CONTEXT: Cationic lipoplexes are less toxic than viral gene vectors and more convenient to prepare but their efficiencies of gene delivery are generally lower. OBJECTIVE: To develop ortho ester-based, pH-sensitive lipoplexes for efficient gene delivery both in cultured cells and in vivo. MATERIALS AND METHODS: A novel cationic and acid-labile lipid (DOC) containing a cationic headgroup and a cholesterol-derived lipid tail joined together by an acid-labile ortho ester linker was designed and synthesized. DOC was formulated into liposomes with the conical helper lipid DOPE, and then into lipoplexes with plasmid DNA encoding a luciferase reporter gene. The physicochemical properties of the lipoplexes (size, surface charge and pH-sensitivity) were characterized. Gene delivery by DOC/DOPE/DNA lipoplexes was also evaluated in CV-1 cells and in CD-1 mice following intratracheal injection. Lipoplexes consisting of the acid-stable cationic lipid DC-Chol were characterized as a control. RESULTS: DOC formed cationic lipoplexes with DOPE and DNA. After incubation at acidic pH 4.6, DOC/DOPE/DNA lipoplexes lost their positive charges and aggregated with one another as a result of DOC hydrolysis.

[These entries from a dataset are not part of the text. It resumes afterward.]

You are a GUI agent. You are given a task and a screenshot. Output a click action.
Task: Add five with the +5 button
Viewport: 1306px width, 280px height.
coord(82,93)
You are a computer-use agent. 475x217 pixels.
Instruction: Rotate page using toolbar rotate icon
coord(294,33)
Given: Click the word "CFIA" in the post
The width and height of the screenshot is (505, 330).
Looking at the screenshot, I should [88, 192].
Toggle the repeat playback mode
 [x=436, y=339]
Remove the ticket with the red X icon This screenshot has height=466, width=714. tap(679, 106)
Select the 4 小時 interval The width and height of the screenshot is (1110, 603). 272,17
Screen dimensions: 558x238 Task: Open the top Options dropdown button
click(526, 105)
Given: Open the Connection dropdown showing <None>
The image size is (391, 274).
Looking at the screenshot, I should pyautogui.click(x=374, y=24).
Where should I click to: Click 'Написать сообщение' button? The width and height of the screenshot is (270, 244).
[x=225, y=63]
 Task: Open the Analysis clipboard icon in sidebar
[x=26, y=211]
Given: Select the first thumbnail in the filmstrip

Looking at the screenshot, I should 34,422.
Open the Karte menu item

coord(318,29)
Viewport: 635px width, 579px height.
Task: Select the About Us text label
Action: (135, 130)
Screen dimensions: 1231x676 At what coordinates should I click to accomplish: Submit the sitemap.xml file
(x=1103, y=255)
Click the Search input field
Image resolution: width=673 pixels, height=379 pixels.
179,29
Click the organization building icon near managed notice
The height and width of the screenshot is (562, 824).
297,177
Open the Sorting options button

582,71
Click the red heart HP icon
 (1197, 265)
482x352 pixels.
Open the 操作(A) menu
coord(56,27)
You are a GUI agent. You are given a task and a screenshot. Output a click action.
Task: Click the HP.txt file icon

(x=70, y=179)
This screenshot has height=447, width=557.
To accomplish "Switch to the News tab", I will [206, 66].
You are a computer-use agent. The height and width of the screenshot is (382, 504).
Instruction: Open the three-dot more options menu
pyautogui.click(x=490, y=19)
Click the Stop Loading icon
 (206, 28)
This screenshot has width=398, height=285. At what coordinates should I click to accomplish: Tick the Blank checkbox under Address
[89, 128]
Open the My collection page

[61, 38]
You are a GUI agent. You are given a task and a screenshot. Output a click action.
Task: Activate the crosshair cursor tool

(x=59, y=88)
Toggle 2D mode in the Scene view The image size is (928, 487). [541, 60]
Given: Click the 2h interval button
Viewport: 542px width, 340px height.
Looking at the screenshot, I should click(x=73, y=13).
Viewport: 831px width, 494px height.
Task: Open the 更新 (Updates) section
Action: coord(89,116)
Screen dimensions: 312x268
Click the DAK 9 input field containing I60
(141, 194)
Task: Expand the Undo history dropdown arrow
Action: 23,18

Both in CV-1 cell culture and in CD-1 mice, DOC/DOPE/DNA lipoplexes increased the luciferase gene expression by 5- to 10-fold compared with the analogous but acid-stable DC-Chol/DOPE/DNA lipoplexes. DISCUSSION AND CONCLUSION: Incorporation of an acid-labile ortho ester linker into a cationic lipid is a viable approach to enhance gene delivery by the corresponding lipoplexes both in cultured cells and in vivo.